I should try it here. But this is so difficult. I give up.

My son, Alexey, was way better than me:

First, God brought forth the sky with the world. The world existed without form. Gloom covered the deep. The Spirit of God hovered over the fluids. Quoth God: let there be light. Thus light existed.

Fun as it is, this is cruel and unusual punishment. The request is more difficult than most people expect at an experiment. It could be that participants cheated not only because their capacity for honesty was depleted, but because they felt entitled to more money because the challenge was so difficult.

In another experiment, the participants received a high-fashion brand of sunglasses before the test. Some of them were told that the sunglasses were a cheap imitation of the luxury brand (when they really were not). This group cheated more than the group who thought that they got a real thing. The book concludes that wearing fake sunglasses makes people feel that they themselves are fake and so they care less about their honor. Unfortunately, the book doesn’t explain in detail what was actually promised. It looks like the participants were promised high-fashion sunglasses. In this case, the fake group would have felt deceived and might have felt more justified to cheat.

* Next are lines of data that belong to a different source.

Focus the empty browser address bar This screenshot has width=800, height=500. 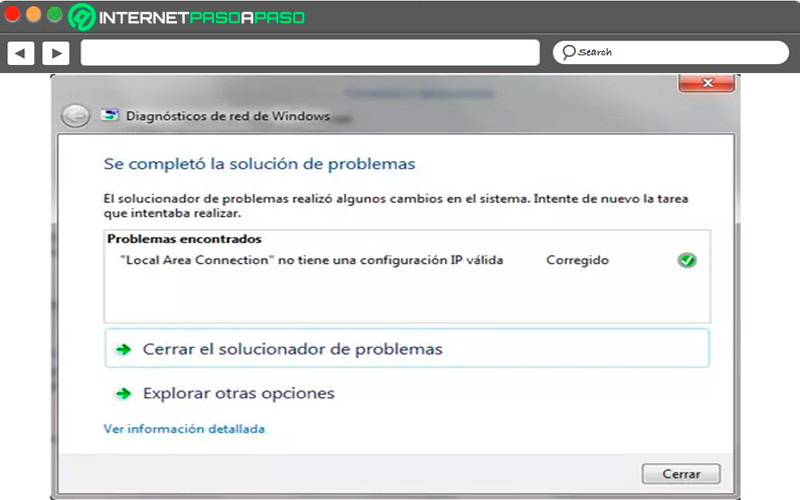click(310, 52)
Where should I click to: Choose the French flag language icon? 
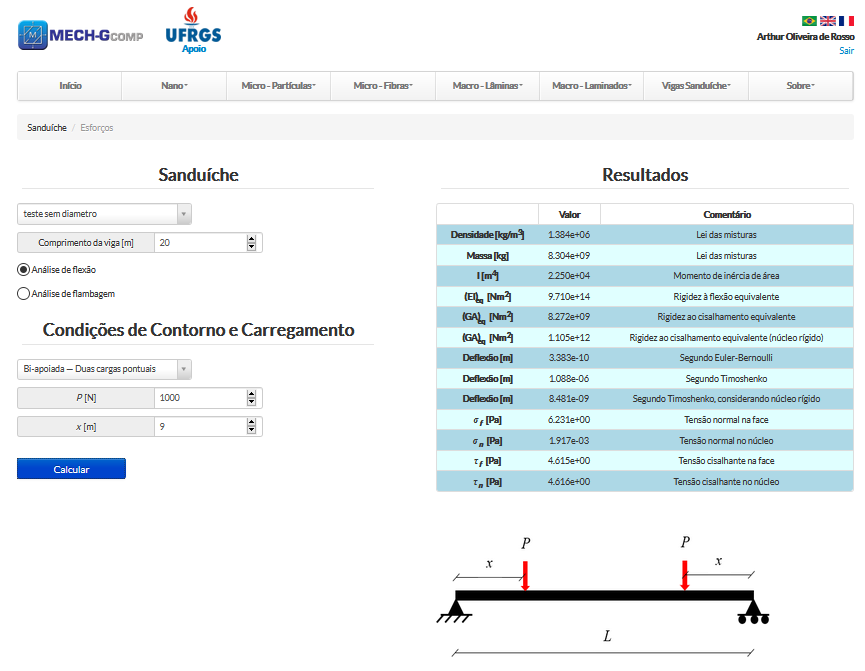(846, 20)
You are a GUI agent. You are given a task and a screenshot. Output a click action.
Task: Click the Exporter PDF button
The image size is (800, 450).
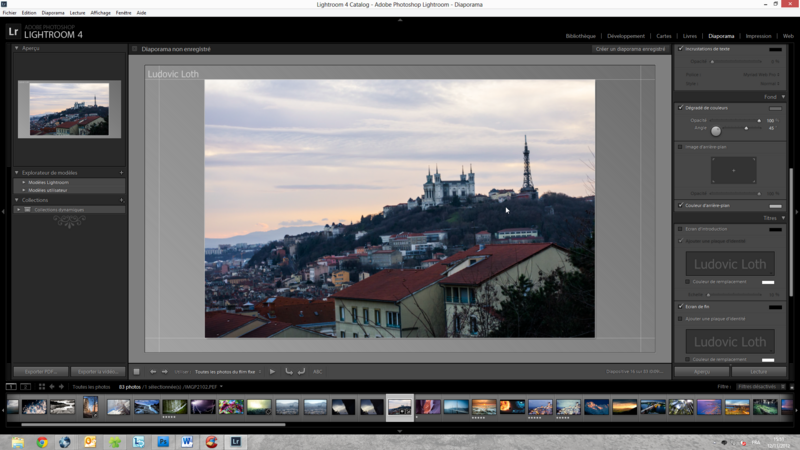41,371
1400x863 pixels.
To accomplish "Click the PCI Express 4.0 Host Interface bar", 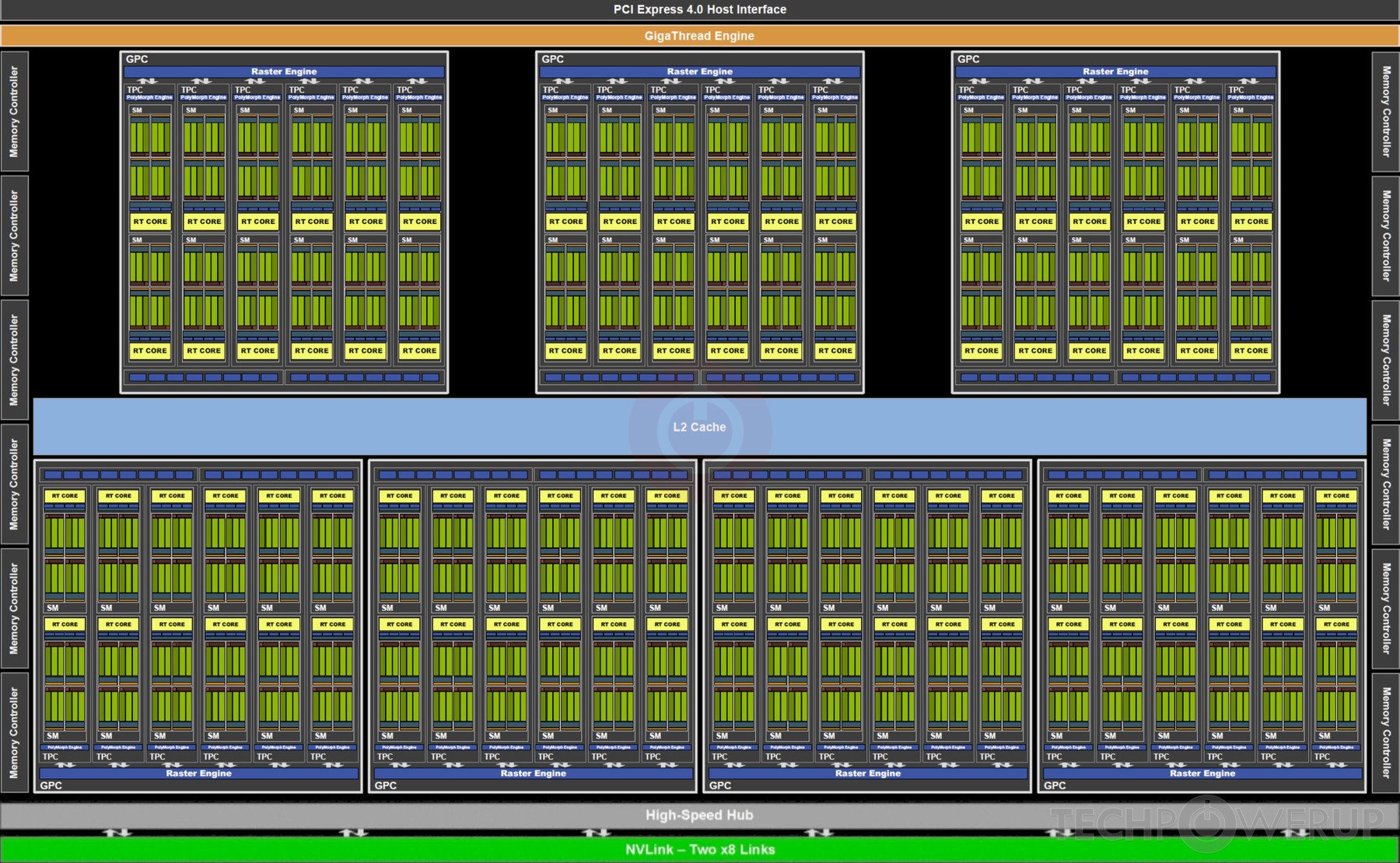I will pos(699,9).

Dear Dan Ariely: May I suggest the following experiment. Invite people and promise them some money for a 15-minute task. Pay them the promised minimum and give them a test through which they can earn more. Construct it so that they can earn a lot more if they cheat. Then make the non-control group wait for half an hour. If I were in this group, I would have felt that I am owed for the total of 45 minutes—three times more than what I was promised. I do not know if I would cheat or just leave, but I wouldn’t be surprised that in this group people would cheat more than in the control group.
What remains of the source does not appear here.